Objeción de conciencia en reproducción asistida para madres solteras ¿derecho o discriminación?

by Familia Monoparental
madre soltera

Una madre soltera compartió conmigo su experiencia a través de las redes sociales.  No pudo recibir el tratamiento de reproducción asistida en el hospital de su localidad porque su médico era objetor de conciencia para madres solteras y lesbianas. Tuvo que viajar en otra localidad a dos horas de su casa. Se quedó embarazada en el segundo tratamiento, y el esfuerzo extra le supuso casi 20 trayectos de 2 horas cada uno (unas 80 horas en coche, más esperas). ¡Imaginad si tiene que hacer 6 ó 7 tratamientos!

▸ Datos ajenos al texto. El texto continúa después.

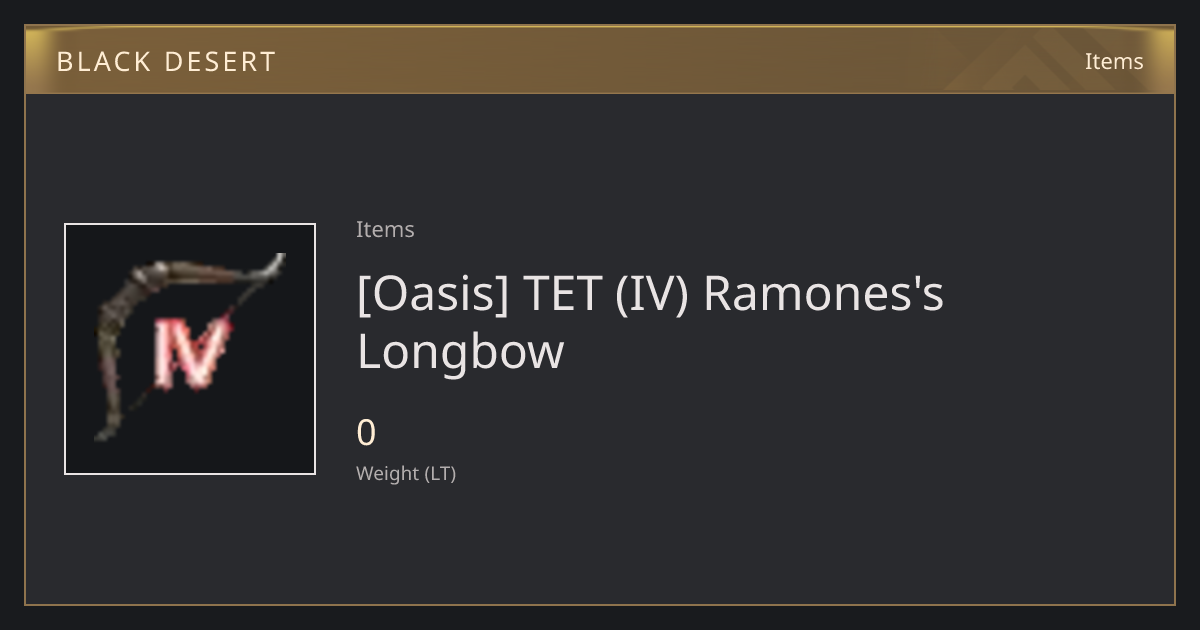Click the weight value "0"

[x=366, y=433]
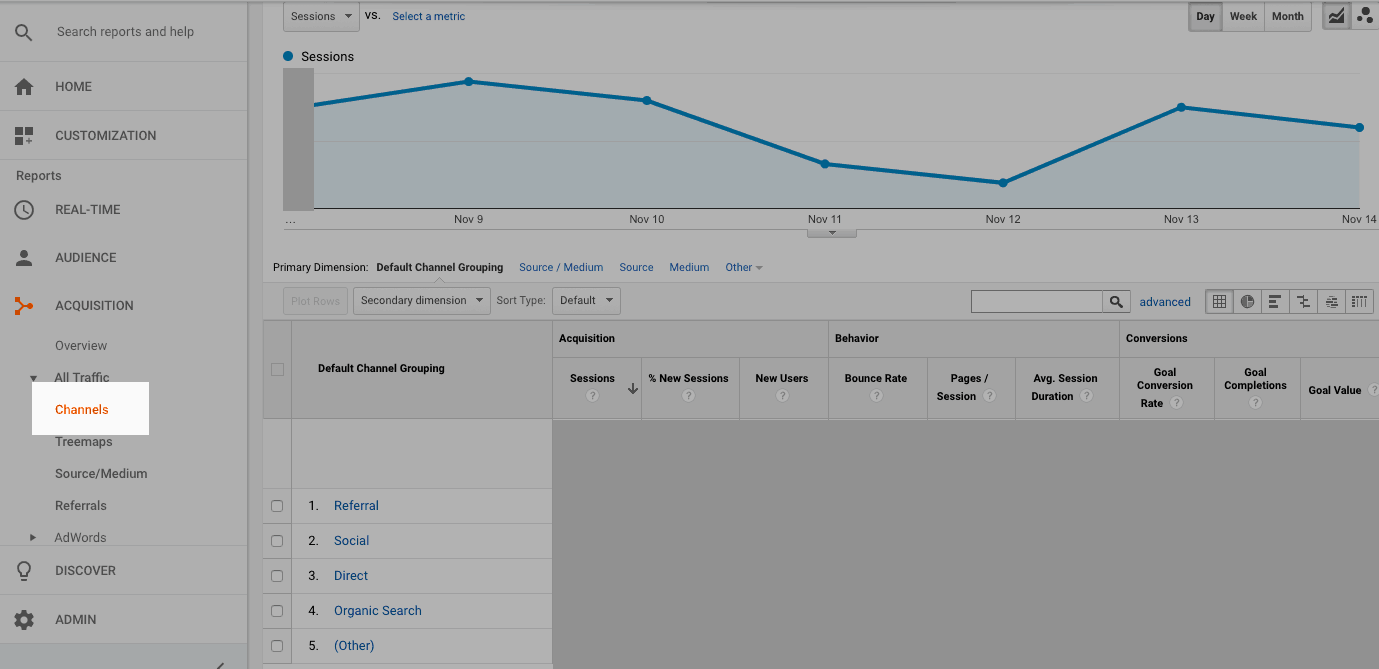Open the Sessions metric dropdown
Image resolution: width=1379 pixels, height=669 pixels.
pos(320,16)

La objeción de conciencia es un derecho de los profesionales de la salud, que les permite abstenerse de realizar tratamientos en contra de su ideología. Es común en temas conflictivos como la eutanasia. En reproducción asistida, también se ejerce en otras situaciones, por ejemplo pacientes con VIH u otras enfermedades que se transmiten a los hijos. Podemos cuestionar la ideología de este doctor, pero está ejerciendo su derecho.

Por otra parte, desde hace unos años las madres solteras y lesbianas tienen derecho a recibir tratamiento de reproducción asistida en la Seguridad Social. El hecho de que un doctor en concreto ejerza la objeción, no debe suponer una degradación de los derechos de la paciente. El centro tendría que poner solución. En este caso, debido a una decisión individual, se excluye de forma sistemática a parte de la población que legalmente tiene derecho a recibir tratamiento. En este hospital solo pueden optar a la reproducción asistida parejas heterosexuales, lo cual es una discriminación. El resto de pacientes, que tienen el mismo derecho, deben realizar viajes de dos horas.

Tendría que haber una alternativa que no supusiera viajar horas y horas en coche cuando esta mujer tiene un centro al lado de su casa. Se le ha dado una solución, sí, pero no lo suficientemente buena y que seguro que ha hecho desistir a alguna otra mujer. No todo el mundo, por motivos laborales, familiares, emocionales o economía, se puede permitir tal esfuerzo.

En conclusión, las madres solteras y lesbianas consiguieron acceder a la reproducción asistida tras una larga lucha. Pero en estas situaciones veo cierta dejadez y falta de voluntad para que realmente se asegure este derecho. Quizás es un caso aislado, pero cada caso debe ser analizado y resuelto.